Differences in cost of living might account for some of the large price variations. Cities with a higher cost of living, like SF and NY, have higher costs for prescription drugs. But this doesn’t explain the full story.
For instance, prices for drugs in Washington DC — where the cost of living is relatively high — are 9.60% lower than the national average. Alternatively, Raleigh, which has a lower cost of living, has higher prescription drug costs, around 4.30% higher than the national average.
Another factor that could be at play here is a phenomenon that we refer to as the “big box effect”. Many larger big box stores offer popular brand and generic drugs for cheap, often $4 for a 30-day supply and $9 for a 90-day supply. Some states have more of these big box stores, giving residents more opportunities to save on medications.
There is also the matter of the retail markup that a pharmacy puts on a prescription. Some pharmacies will claim a higher margin to support their business, and those pharmacies may be distributed unevenly across states.

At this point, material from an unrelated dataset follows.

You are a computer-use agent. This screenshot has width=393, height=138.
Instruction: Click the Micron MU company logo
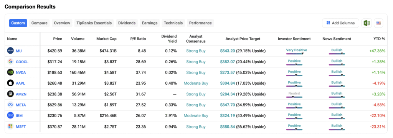[10, 51]
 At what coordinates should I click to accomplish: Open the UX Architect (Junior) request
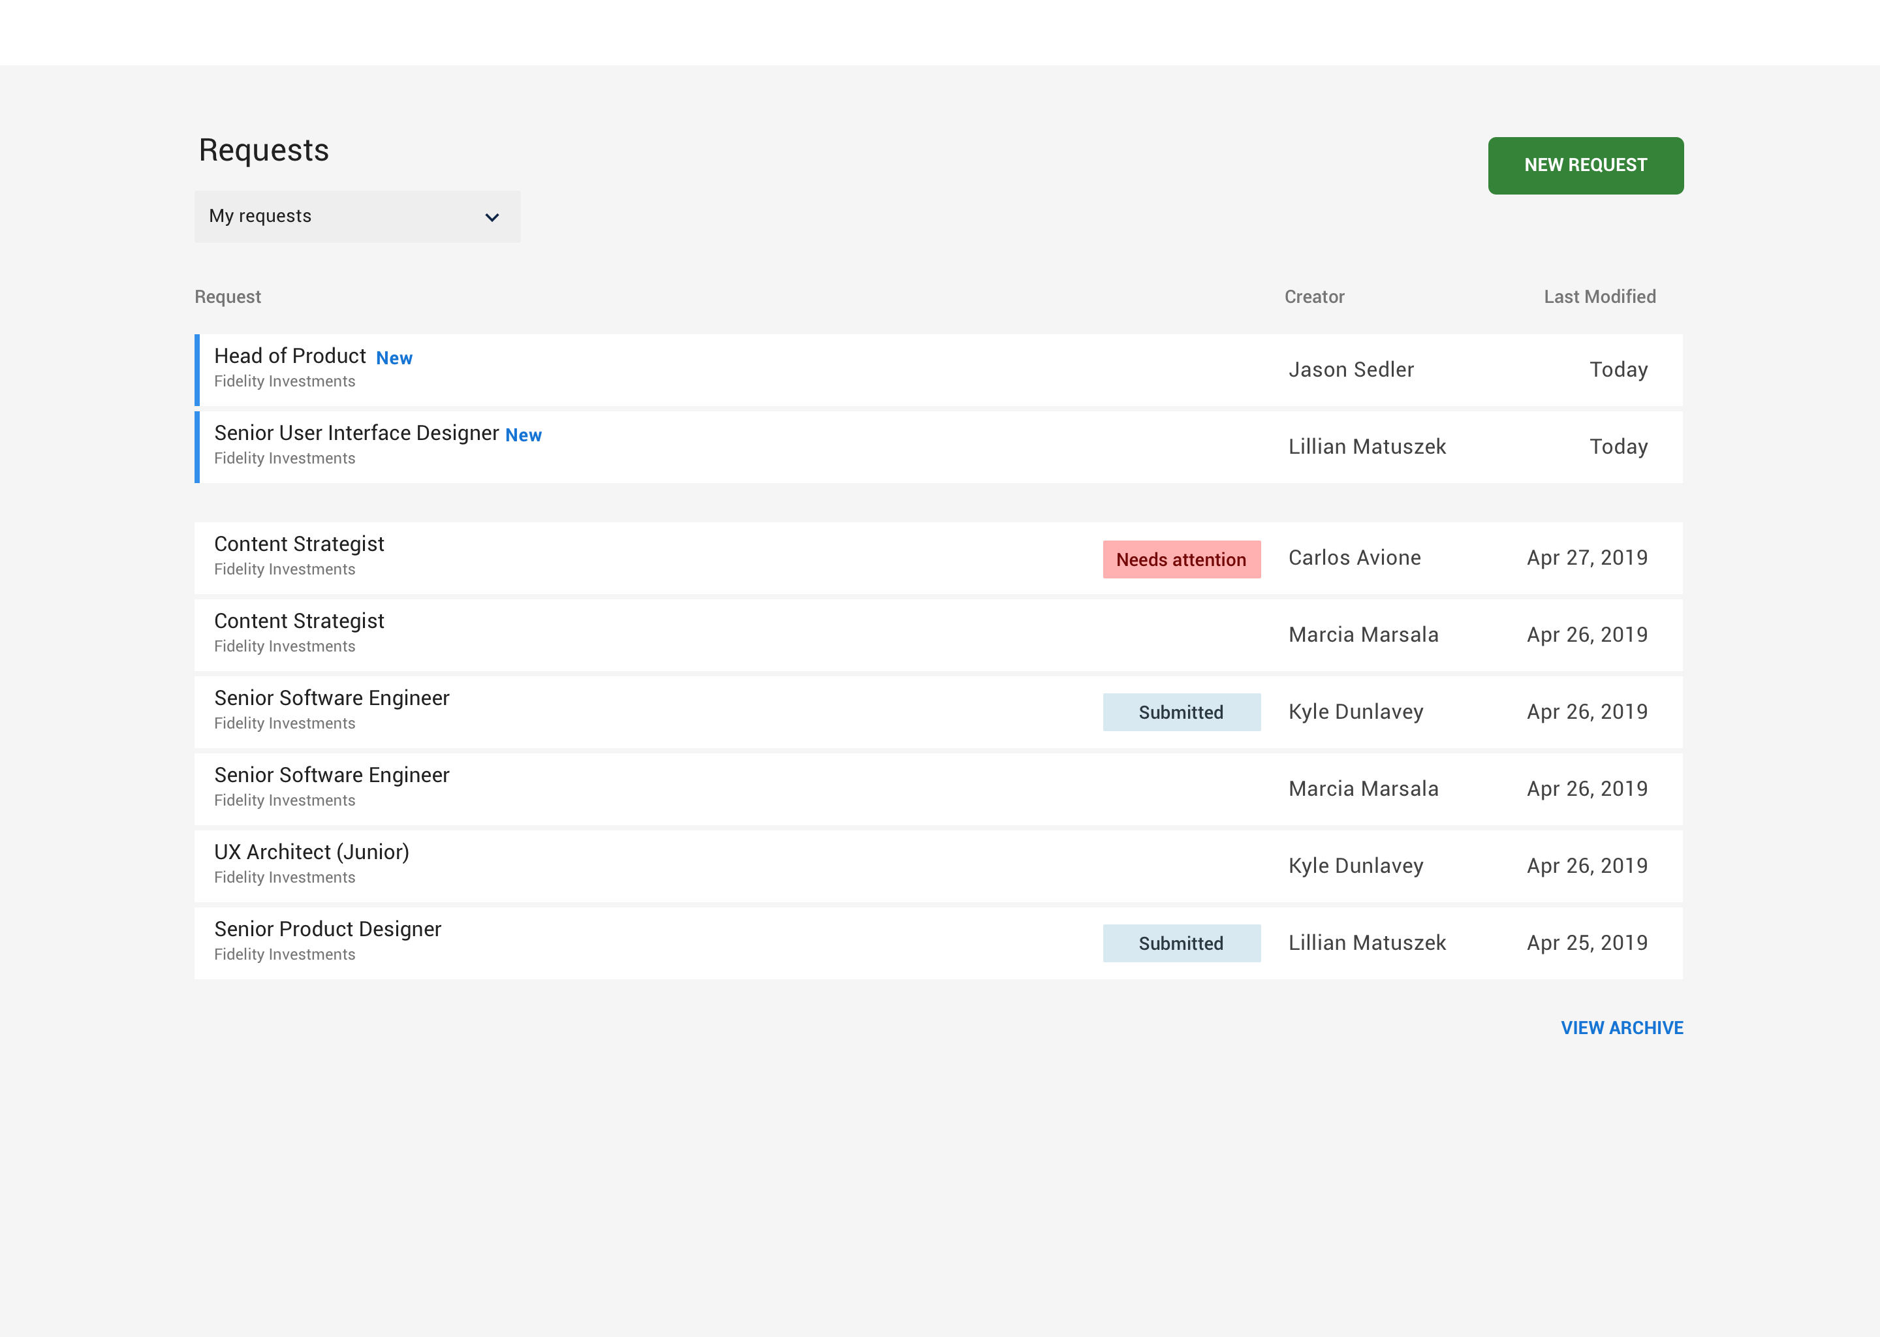311,852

These probably aren’t the only factors at play, but one thing is for sure: drug pricing is complex.
So, how can I save?
If your city is on the most expensive list, don’t panic. There are other ways to save.

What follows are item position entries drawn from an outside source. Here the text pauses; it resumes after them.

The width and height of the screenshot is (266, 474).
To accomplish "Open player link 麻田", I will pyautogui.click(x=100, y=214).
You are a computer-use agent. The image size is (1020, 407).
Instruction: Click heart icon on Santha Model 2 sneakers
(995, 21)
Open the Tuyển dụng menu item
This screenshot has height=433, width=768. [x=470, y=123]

- Shop around. Prescription drug prices can vary from one pharmacy to the next, so it pays to shop around before you buy.

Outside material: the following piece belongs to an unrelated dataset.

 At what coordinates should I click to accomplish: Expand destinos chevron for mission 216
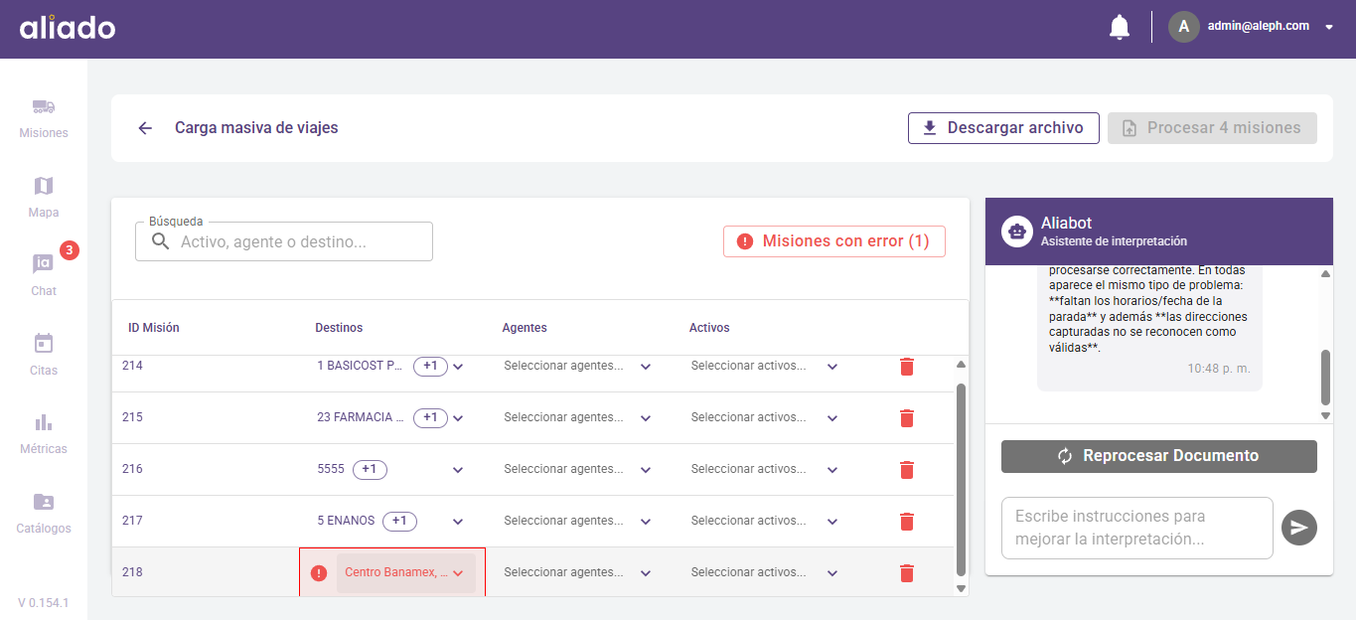458,470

- Use a GoodRx coupon. On average, GoodRx users can save an average of 59% off the retail price of your drug. In some cases, GoodRx can even beat insurance co-pays.
- Look for a pharmacy discount program in your area. These programs, also called prescription savings clubs, offer patients discounts on generic medications, pet medications and other select medical supplies and devices. Pharmacies like Sam’s Club, Walgreens, and Walmart offers these programs. Read more about these programs here.
- Fill a 90-day supply. If you’re taking a medication for a chronic condition, filling a 90-day supply instead of a 30-day supply at one time can help keep your costs down, whether you’re filling at a retail pharmacy or through your insurance mail order service.
- Start a conversation with your doctor or pharmacist. If you’re having trouble affording your prescription, let your healthcare provider know. They can help you work through insurance coverage issues and/or find affordable alternative medications for you.